(Beginning of Source data)

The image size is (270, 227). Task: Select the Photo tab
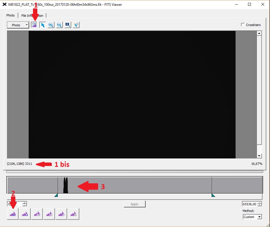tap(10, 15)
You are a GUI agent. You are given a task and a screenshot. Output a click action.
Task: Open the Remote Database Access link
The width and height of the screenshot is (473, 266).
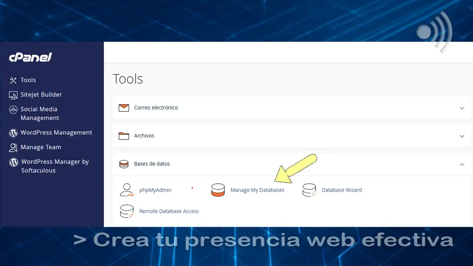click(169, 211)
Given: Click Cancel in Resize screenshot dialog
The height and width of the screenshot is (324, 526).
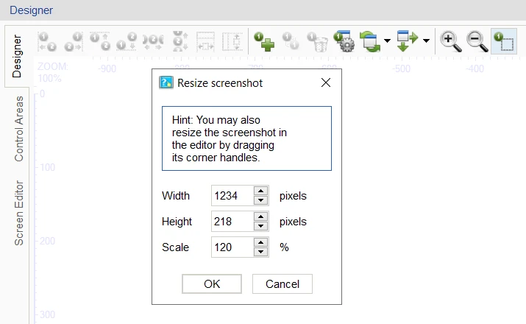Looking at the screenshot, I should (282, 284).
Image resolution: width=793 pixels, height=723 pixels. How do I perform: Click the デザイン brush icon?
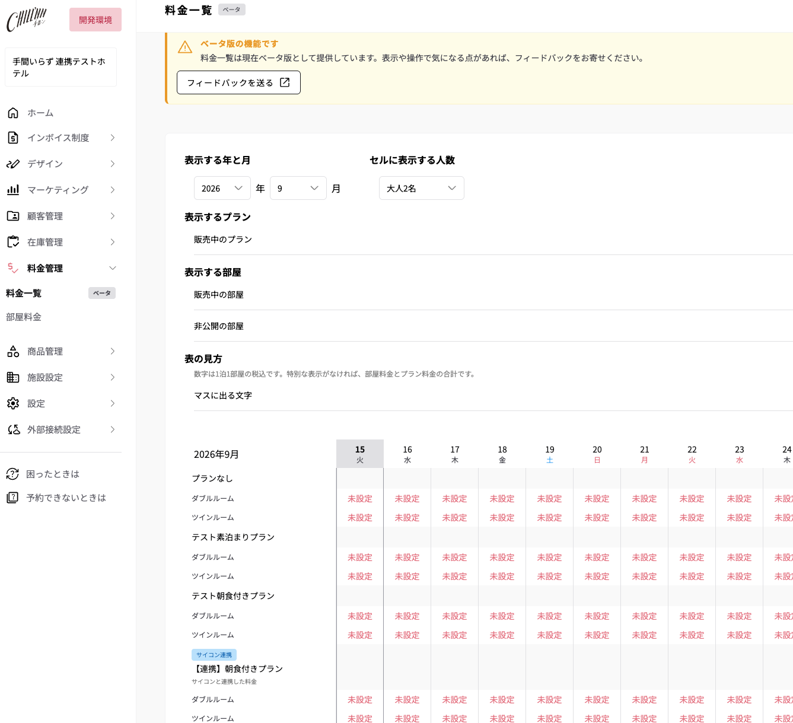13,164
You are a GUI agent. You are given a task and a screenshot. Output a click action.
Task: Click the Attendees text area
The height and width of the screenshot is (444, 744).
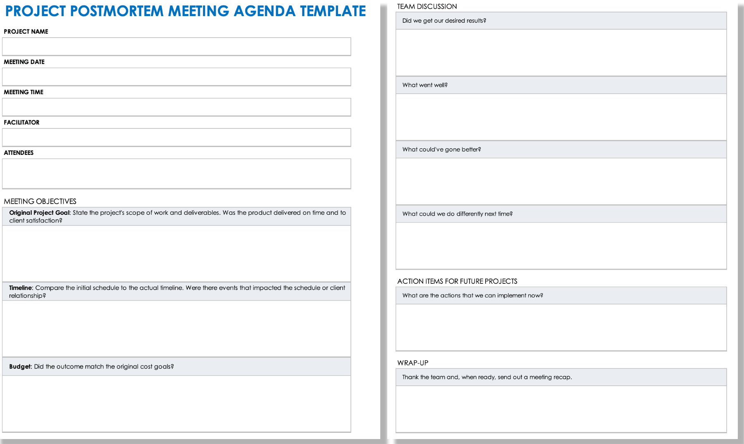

(End of Source data)

**Activity**
Retype all of the listing above exactly, but keep its pictures out.

**Solution to the problem**
The image size is (270, 227). Task: Select the Photo tab
tap(10, 15)
You are a GUI agent. You are given a task and a screenshot. Output a click action.
Task: Open the Remote Database Access link
The width and height of the screenshot is (473, 266).
click(169, 211)
Given: Click Cancel in Resize screenshot dialog
The height and width of the screenshot is (324, 526).
Looking at the screenshot, I should (282, 284).
Image resolution: width=793 pixels, height=723 pixels. How do I perform: Click the デザイン brush icon?
13,164
You are a GUI agent. You are given a task and a screenshot. Output a click action.
Task: Click the Attendees text area
The height and width of the screenshot is (444, 744).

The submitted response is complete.